By DANIEL RIORDAN
Refrigerated trucking firm Temperature Controlled Distribution is being severely scaled down under a new Australian owner.
Renamed TCD 2001, the firm is closing its general distribution centres throughout the North Island to concentrate on long-distance (linehaul) delivery.
It will maintain dedicated distribution centres and local distribution fleets targeted to major customers, including Progressive Enterprises and Mainland Dairies.
The future of its head office facilities at East Tamaki was not clear yesterday.
TCD 2001 chief executive Roxanne Bakke, who as general manager of TCD had been trying to clinch a rescue package with Sydney-based Rossfreight for several months, said the cutbacks were part of industry rationalisation.
The new company will operate 23 vehicles and expects a turnover of more than $14 million in its first year.
The old TCD is believed to have operated 120 trucks and at last count employed about 60 staff, excluding owner-drivers.
Ms Bakke said the final impact on staff numbers had yet to be decided, but the impact would be considerable.
Asked if the eventual shape of the deal with Rossfreight matched what TCD had been asking for under former managing director and major shareholder Bruce Clarke, Ms Bakke said the negotiations had contained many setbacks.
Ms Bakke will be chief executive and general manager of both TCD 2001 and Rossfreight (NZ).
The old TCD, set up in 1994, has been criticised in the industry for its cut-price business strategy, which had kept freight rates lower than they would otherwise have been.

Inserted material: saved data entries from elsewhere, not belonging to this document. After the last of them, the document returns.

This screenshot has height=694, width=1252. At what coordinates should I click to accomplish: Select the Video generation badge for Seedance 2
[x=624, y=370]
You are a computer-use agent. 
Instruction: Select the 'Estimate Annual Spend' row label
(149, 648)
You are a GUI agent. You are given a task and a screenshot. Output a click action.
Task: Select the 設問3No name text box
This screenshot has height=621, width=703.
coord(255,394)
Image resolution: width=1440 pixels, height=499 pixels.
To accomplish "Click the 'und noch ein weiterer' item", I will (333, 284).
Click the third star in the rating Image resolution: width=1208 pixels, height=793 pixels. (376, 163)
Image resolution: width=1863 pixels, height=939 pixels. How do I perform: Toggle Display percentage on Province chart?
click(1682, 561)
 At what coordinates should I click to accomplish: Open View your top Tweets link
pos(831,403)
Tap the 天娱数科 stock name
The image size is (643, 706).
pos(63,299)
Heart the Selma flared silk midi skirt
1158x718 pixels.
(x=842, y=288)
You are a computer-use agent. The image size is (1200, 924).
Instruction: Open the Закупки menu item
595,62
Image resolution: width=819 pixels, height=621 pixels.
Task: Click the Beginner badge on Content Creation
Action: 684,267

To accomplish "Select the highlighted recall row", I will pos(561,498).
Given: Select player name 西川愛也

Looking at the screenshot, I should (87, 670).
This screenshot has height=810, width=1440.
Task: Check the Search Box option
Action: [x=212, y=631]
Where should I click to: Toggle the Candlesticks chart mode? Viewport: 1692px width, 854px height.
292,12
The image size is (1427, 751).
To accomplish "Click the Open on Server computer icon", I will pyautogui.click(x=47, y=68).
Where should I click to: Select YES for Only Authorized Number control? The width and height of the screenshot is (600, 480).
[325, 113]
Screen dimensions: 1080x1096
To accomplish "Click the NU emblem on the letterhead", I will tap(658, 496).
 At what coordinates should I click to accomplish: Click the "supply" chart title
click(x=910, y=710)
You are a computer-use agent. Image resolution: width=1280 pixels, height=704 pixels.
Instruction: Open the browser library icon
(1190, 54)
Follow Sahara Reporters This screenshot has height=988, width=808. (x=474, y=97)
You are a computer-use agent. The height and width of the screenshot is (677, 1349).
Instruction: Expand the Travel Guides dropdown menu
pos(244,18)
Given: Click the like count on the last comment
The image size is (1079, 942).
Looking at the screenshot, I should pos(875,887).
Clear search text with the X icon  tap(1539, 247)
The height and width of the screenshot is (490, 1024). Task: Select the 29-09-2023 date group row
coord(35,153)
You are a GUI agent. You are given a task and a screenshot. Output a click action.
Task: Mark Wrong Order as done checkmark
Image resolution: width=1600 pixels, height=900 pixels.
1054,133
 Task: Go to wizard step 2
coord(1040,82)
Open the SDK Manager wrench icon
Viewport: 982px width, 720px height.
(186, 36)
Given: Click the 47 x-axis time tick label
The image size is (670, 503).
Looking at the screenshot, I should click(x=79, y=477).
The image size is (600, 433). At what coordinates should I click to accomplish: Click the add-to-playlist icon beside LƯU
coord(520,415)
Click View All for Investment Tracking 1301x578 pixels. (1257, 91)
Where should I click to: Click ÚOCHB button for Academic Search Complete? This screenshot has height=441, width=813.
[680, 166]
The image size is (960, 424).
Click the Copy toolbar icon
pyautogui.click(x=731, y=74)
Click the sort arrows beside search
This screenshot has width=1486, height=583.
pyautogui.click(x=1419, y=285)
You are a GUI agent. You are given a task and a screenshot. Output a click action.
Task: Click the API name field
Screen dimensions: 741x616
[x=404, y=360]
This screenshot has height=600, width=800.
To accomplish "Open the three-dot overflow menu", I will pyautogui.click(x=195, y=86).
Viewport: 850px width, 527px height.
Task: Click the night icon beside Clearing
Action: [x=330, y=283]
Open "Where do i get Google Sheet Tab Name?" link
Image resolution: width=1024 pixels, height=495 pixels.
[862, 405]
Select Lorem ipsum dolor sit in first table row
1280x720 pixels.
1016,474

Ms Bakke said TCD 2001 would not operate with the same pricing structure as the old company.
She said major customers of distribution firms were increasingly setting up their own distribution centres, which would make transport operators' distribution centres redundant.
She predicted the industry would move to dedicated fleets, managed by transport companies for specific customers.
Those trucks would operate exclusively from the customers' premises with some partial sharing of trucks to reduce costs.